Prof. Korkut Boratav'dan 'Allah kerim modeli' benzetmesi

Prof. Korkut Boratav'dan 'Allah kerim modeli' benzetmesi
Prof. Dr. Korkut Boratav, Türkiye'de yürütülen ekonomik modelin yanlış olduğunu dile getirdi.

'Hocaların hocası' olarak bilinen iktisatçı Prof. Dr. Korkut Boratav, Türkiye'deki ekonomik modelde temel bir değişikliğe gidilmesi gerektiğini dile getirdi. Mevcut model nedeniyle oluşan cari açığın ekonominin sırtında yük olarak taşınacağını, büyümeyi yukarı çekmek için yapılacak her hamlenin “döviz gerilimleri” yaratacağını ifade eden Boratav, yeni ekonomi yönetiminin politikalarının ise büyümeyi düşüreceğini söyledi. 

Cumhuriyet'ten Mustafa Çakır'a değerlendirme yapan Prof. Dr. Korkut Boratav, şöyle dedi:

- IMF ve OECD’nin öngörüleri, Türkiye için 2020 sonrasının büyüme patikasının yüzde 3’ler civarında seyredeceği doğrultusunda. Bu inişli çıkışlı kronik dış açık veren bir senaryodur.
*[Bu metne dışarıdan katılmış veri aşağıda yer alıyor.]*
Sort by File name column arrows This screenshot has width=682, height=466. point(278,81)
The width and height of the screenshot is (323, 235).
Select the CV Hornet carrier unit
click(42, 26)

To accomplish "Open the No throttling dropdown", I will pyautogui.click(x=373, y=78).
- 2021 için yüzde 5 büyüme öngörüleri kadük olmuştur. Şu anda görevi üstlenmiş olan yeni ekonomi yönetiminin bu politikaları yani enflasyonu aşan faiz, dalgalı piyasaya teslim edilmiş döviz kuru programını sürdüreceği varsayımına dayalı olarak Türkiye, bu yıl ve sonraki yıllarda yüzde 3’ler civarında bir büyüme izleyecek. 
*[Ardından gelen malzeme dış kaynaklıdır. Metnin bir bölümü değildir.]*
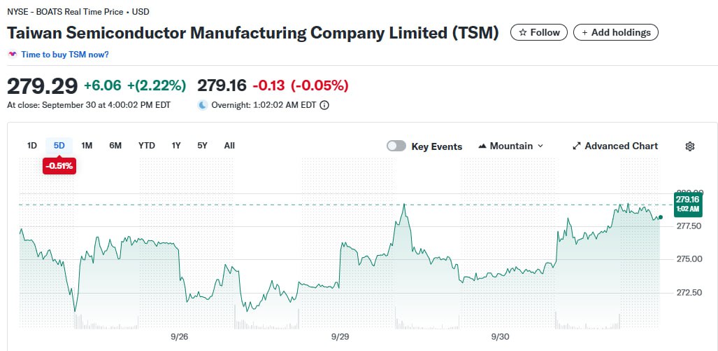Select the 1D time range tab
The width and height of the screenshot is (718, 351).
point(31,146)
- Bu, Türkiye’de şu anda yaşamakta olduğumuz geniş anlamlı işsizliğin hafiflemesine imkân vermeyecek bir durgunlaşma anlamına gelir. Ekonominin durgunlaşması, Türkiye’nin emek rezervlerinin üretime taşınamaması sonucunu doğurur. 

- İstihdam, 2020’nin tümünde çarpıcı boyutlarda düşmüştür. Şu anda istihdamda artış başlamış da olabilir ama bu diplomalı-diplomasız, eğitimli-eğitimsiz çalışma yaşına gelen nüfusun iş bulması anlamına gelmiyor. Asıl kronik ve vahim işsizlik buradadır.

- Türkiye, 2020’de 36.7 milyar dolar cari açık verdi. 2021 ve sonrasında da sürekli ve kronik cari açık bir fren gibi ekonominin sırtında yük olarak taşınacak. 

- Büyüme temposunu yukarı çekmek için yapılacak her hamle, cari açığı yükseltip döviz piyasalarını baskı altına alacak. Ekonomi, 2018’den itibaren yaşadığı döviz gerilimlerine sürüklenecektir. Yani disiplin unsuru cari açıkta yatıyor.

- Şu andaki kadronun uygulamaya başladığı neoliberal makroekonomi politika çerçevesi tümüyle değişmedikçe Türkiye ekonomisi, kronik bir toplumsal bunalım ortamı içinde kalmaya devam edecektir. 

- Berat Albayrak’ın temsil ettiği “çapaçul”, yani iyimserliği tablolara, istatistiklere taşıyarak ekonominin düzeleceğini varsayan, “Dışarıdan bol para gelirse ihya oluruz, gelmezse Allah kerim” yaklaşımı ile bir yere gidilmez. Temel bir model değişikliğini düşünmek lazım.